### Textauszug
....................

Der Duft einer Stadt:L'Eau de Krefeld

Nach Gingko, Moschus und Lavendel soll Krefeld duften. Der Oberbürgermeister der Stadt hat die urbanen Gerüche in Flaschen füllen lassen - und trägt den Duft selbst auf der Haut.

Dirk Graalmann

Eigentlich kann sich Gregor Kathstede auf seinen politischen Riecher verlassen. Der CDU-Politiker ist schließlich Oberbürgermeister der Stadt Krefeld. Dieses eine Mal aber vertraute er lieber auf das Urteil seiner Frau Claudia. Als sie ihn gut riechen konnte, war Kathstede zufrieden. Es war die Geburtsstunde des städtischen Dufts. "Meine Gattin hat gestrahlt, als ich es aufgelegt hatte", erzählt Kathstede stolz. Die Kommune hat nun ihr eigenes Parfum; so riecht nur Krefeld.

Lavendel

Ob Krefeld wirklich nach provenzalischen Lavendelfeldern duftet?

(Foto: Foto: iStockphotos)

Die Stadt, 240.000 Einwohner, hat eine lange Geschichte; seit dem 13. Jahrhundert im Besitz der Stadtrechte, die Seidenbarone brachten Wohlstand und Ansehen. Inzwischen ist die Stadt eine Haushaltssicherungskommune, ein Seidenweber-Denkmal erinnert an den früheren Glanz, statt Samt werden nun Spülsteine produziert. Die Henkel KGaA hat hier eine Tochterfirma angesiedelt, die Düfte für die Produkte des Konzerns entwickelt und in der sieben der bundesweit nur gut 30 Parfumeure arbeiten.

....................

### Bereitgestelltes Material

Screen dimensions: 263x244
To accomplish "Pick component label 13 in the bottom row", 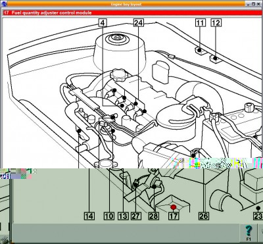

....................

### Aufgaben
1. Geben Sie einen Abschnitt aus dem Textauszug wörtlich wieder: Setzen Sie bei den Worten „Nach Gingko, Moschus“ ein und enden Sie nach „auf der Haut.“.
2. Nennen Sie alle Duftnoten, nach denen Krefeld laut dem Textauszug duften soll.
3. Fassen Sie den Absatz des Textauszugs, der mit „Die Stadt, 240.000 Einwohner“ beginnt, als Stichpunktliste zusammen.
Das Material stammt aus einer anderen Quelle als der Textauszug.

### Lösungen
1.
Nach Gingko, Moschus und Lavendel soll Krefeld duften. Der Oberbürgermeister der Stadt hat die urbanen Gerüche in Flaschen füllen lassen - und trägt den Duft selbst auf der Haut.

2. Gingko, Moschus, Lavendel

3.
- Krefeld hat 240.000 Einwohner und eine lange Geschichte.
- Die Stadtrechte besitzt es seit dem 13. Jahrhundert.
- Die Seidenbarone brachten Wohlstand und Ansehen.
- Heute ist Krefeld eine Haushaltssicherungskommune, und ein Seidenweber-Denkmal erinnert an den früheren Glanz.
- Statt Samt werden nun Spülsteine produziert.
- Eine Tochterfirma der Henkel KGaA entwickelt hier Düfte für die Produkte des Konzerns. Dort arbeiten sieben der bundesweit nur gut 30 Parfumeure.